Recent work claims that large language models display emergent abilities, abilities not present in smaller-scale models that are present in larger-scale models. What makes emergent abilities intriguing is two-fold: their sharpness, transitioning seemingly instantaneously from not present to present, and their unpredictability, appearing at seemingly unforeseeable model scales. Here, we present an alternative explanation for emergent abilities: that for a particular task and model family, when analyzing fixed model outputs, one can choose a metric which leads to the inference of an emergent ability or another metric which does not. Thus, our alternative suggests that existing claims of emergent abilities are creations of the researcher's analyses, not fundamental changes in model behavior on specific tasks with scale.
What is This All About
This argument is not about hallucinations. It is about whether LLMs actually gain discontinuous abilities that are unpredictable. The most often cited example is math. However, this could be any new model feature, such as reasoning abilities, game playing, or mapping a knowledge domain.

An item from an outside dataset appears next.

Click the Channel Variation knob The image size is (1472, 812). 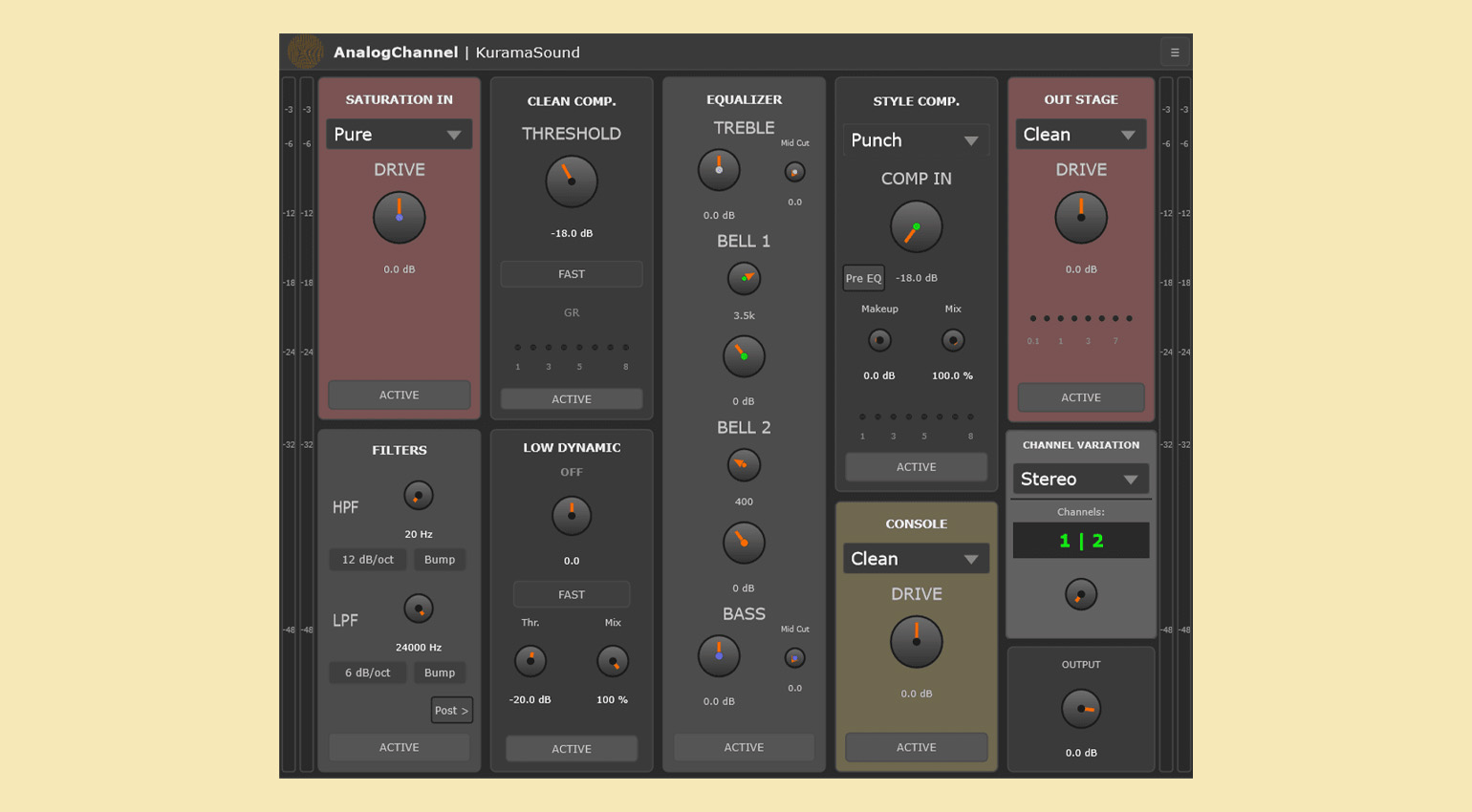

A few researchers suggest that these abilities seemingly spring from nowhere once a model reaches a certain size. This has fueled some people’s wishful predictions that increasing size means a disproportionate increase in unpredictable potential capabilities. In other words, the value of an LLM may scale faster than the inputs and there is no way to tell what will emerge or when.
Why This Matters
The observation that previous research conclusions were skewed based on the choice of metrics is a useful check on existing practices. That is how the scientific process works. Researchers build on each other’s work in some cases and help subsequent studies avoid heading down a dead end.
However, the more important factor here relates to the quest for artificial general intelligence (AGI) and fears of what it may bring. The famous Musk letter from the Future of Life Institute that called for a six-month moratorium on advanced AI development cited the “emergent abilities research” as evidence of a looming threat. The letter stated in part:
“Unfortunately, this level of planning and management is not happening, even though recent months have seen AI labs locked in an out-of-control race to develop and deploy ever more powerful digital minds that no one – not even their creators – can understand, predict, or reliably control.
…
“We call on all AI labs to immediately pause for at least 6 months the training of AI systems more powerful than GPT-4 … stepping back from the dangerous race to ever-larger unpredictable black-box models with emergent capabilities.”
The latest Stanford research calls the premise behind these fears into question. If the models are not unpredictable and do not express emergent abilities, then the fear of sentient machines and the rise of robot overlords may be overstated.
HAI’s interview concludes with the observation, “We don’t need to worry about accidentally stumbling onto artificial general intelligence (AGI). Yes, AGI may still have huge consequences for human society, Schaeffer says, ‘but if it emerges, we should be able to see it coming.’”
A Comment on AI Fears
You may have noticed that I am skeptical of AGI alarmism. I do not think there is a zero probability of achieving AGI nor do I think very bad outcomes are impossible. Given the potential for a very bad outcome, I don’t fault people for wanting to monitor the situation. However, AGI or AI sentience seems exceedingly unlikely in the near term.
This latest paper suggests LLM performance and abilities may be more transparent and predictable than some researchers have suggested. Maybe we don’t need to take a step back from advanced AI research. Maybe we need to step back from alarmism.
I recognize that many people strongly believe it is inevitable a superintelligent AI will emerge and it could quickly evolve beyond human control. If you have that belief, make your case in the comments. I’d be happy to have the discussion. For now, I just don’t see any evidence that the fantastical claims are probable. Maybe the evidence is there, but the “emergent abilities” thesis looks much weaker in light of the new research.